True Fit lleva desde 2009 metiendo un widget de IA en el checkout de más de 100 tiendas online —de Saks a ASOS, pasando por Kohl’s— para decirle al comprador qué talla pedir. Ha levantado 148 millones de dólares para construir esa pieza de software. No es una idea de garaje: es una empresa que ha convertido “acertar la talla” en un negocio de infraestructura para retail.
El caso: True Fit
True Fit nació en 2009, no en 2012 como circula por ahí. Y levantó 148M$, no los 175M$+ que a veces se le atribuyen. El resto del relato sí aguanta: es un widget de recomendación de tallas basado en IA, integrado en más de 100 retailers, con nombres grandes como Saks, ASOS y Kohl’s en la lista de clientes.
Es una empresa de más de quince años operando con la marca puesta en la web de otros. Ese es el modelo: no vender directamente al comprador final, sino colarse en la ficha de producto de terceros.
Cómo funciona el negocio
El cobro es SaaS clásico con un giro: cuota mensual fija por tienda más un fee variable por pedido procesado a través del widget. Cuanto más vende la tienda, más cobra True Fit.
Por dentro, el widget se integra en la ficha de producto o el checkout, cruza datos del comprador (medidas, historial de compra, devoluciones previas) con la guía de tallas de cada prenda, y escupe una recomendación en segundos.
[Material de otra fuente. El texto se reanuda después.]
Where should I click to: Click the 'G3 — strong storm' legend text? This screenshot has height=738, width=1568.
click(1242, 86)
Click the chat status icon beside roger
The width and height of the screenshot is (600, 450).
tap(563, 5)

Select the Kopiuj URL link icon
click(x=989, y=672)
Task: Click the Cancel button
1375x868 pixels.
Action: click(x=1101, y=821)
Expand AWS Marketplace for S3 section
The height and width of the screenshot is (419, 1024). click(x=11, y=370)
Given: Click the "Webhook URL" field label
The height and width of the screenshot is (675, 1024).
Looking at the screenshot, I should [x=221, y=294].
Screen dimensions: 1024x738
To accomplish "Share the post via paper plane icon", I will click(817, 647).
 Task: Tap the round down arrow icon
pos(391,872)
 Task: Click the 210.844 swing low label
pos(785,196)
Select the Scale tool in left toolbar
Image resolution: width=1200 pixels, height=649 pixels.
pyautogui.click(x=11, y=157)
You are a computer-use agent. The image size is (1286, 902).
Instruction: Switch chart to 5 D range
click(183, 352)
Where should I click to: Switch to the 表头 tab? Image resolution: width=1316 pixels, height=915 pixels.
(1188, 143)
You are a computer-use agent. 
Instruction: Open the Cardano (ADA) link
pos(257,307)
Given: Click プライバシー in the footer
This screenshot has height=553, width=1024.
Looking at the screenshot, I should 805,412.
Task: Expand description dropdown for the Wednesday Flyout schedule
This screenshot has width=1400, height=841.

Ahí sí hay automatización real: por pedido, no interviene ninguna persona.
Pero eso solo pasa después de la integración. Cada tienda cliente hay que venderla, conectarla al catálogo y calibrar el modelo con sus propias tallas. El “sin intervención humana” vale para el pedido número mil de una tienda ya integrada, no para captar esa tienda.
¿Y en España?
Aquí es donde el caso se pone interesante de verdad. Los números:
- 250 búsquedas al mes en España sobre este tipo de producto, frente a 480 en el mercado de origen (EEUU).
- CPC de 0,97€, bajo, señal de que casi nadie está pagando por posicionarse en esto.
- 0 competidores directos detectados en el top orgánico.
- Un candidato dudoso —genuins.com— resultó ser, al verificarlo, una marca española de calzado fabricada en Elche que vende al por mayor a minoristas. Nada que ver con un widget de IA.
Lo que sí aparece en Google son tiendas con su propia guía de tallas casera, no software de terceros. True Fit y Fit Analytics, los grandes del sector, están centrados en retailers grandes de EEUU y Reino Unido. Ninguno ofrece hoy una versión ligera y localizada a las tallas europeas para la tienda mediana española.
Cero competidores no significa cero demanda: puede significar que nadie lo está buscando todavía.
La lectura
El hueco es real en el sentido más literal: nadie está compitiendo por esas 250 búsquedas al mes. Pero ese volumen mide interés de comprador final buscando una guía de tallas, no demanda de una tienda de moda buscando activamente un widget de IA para reducir devoluciones. Son cosas distintas y el dato no distingue entre ambas.
El riesgo mayor no es la competencia, es la validación: ¿hay tiendas españolas dispuestas a pagar una cuota mensual más un fee por pedido por esto, o el problema de las devoluciones se resuelve hoy con guías de tallas gratuitas y punto? Eso no lo dice ninguna búsqueda en Google, se descubre llamando a puertas.
Y el “sin intervención por pedido” solo empieza a contar una vez que la tienda ya está integrada. Antes de eso hay venta consultiva, integración técnica con el catálogo y calibración por prenda. No es un negocio de anuncio-y-cobra: es un negocio de vender tienda a tienda al principio, con recurrencia después.
Para intentarlo aquí hace falta un perfil mixto: alguien que entienda de tallaje y devoluciones en moda —no solo de modelos de IA— y que esté dispuesto a hacer desarrollo de negocio puerta a puerta con ecommerce medianos antes de pensar en escalar. Un perfil puramente técnico se estrellaría en la fase de captación, no en la de producto.
El día que factures depende de vender tienda a tienda, no de un widget que se venda solo.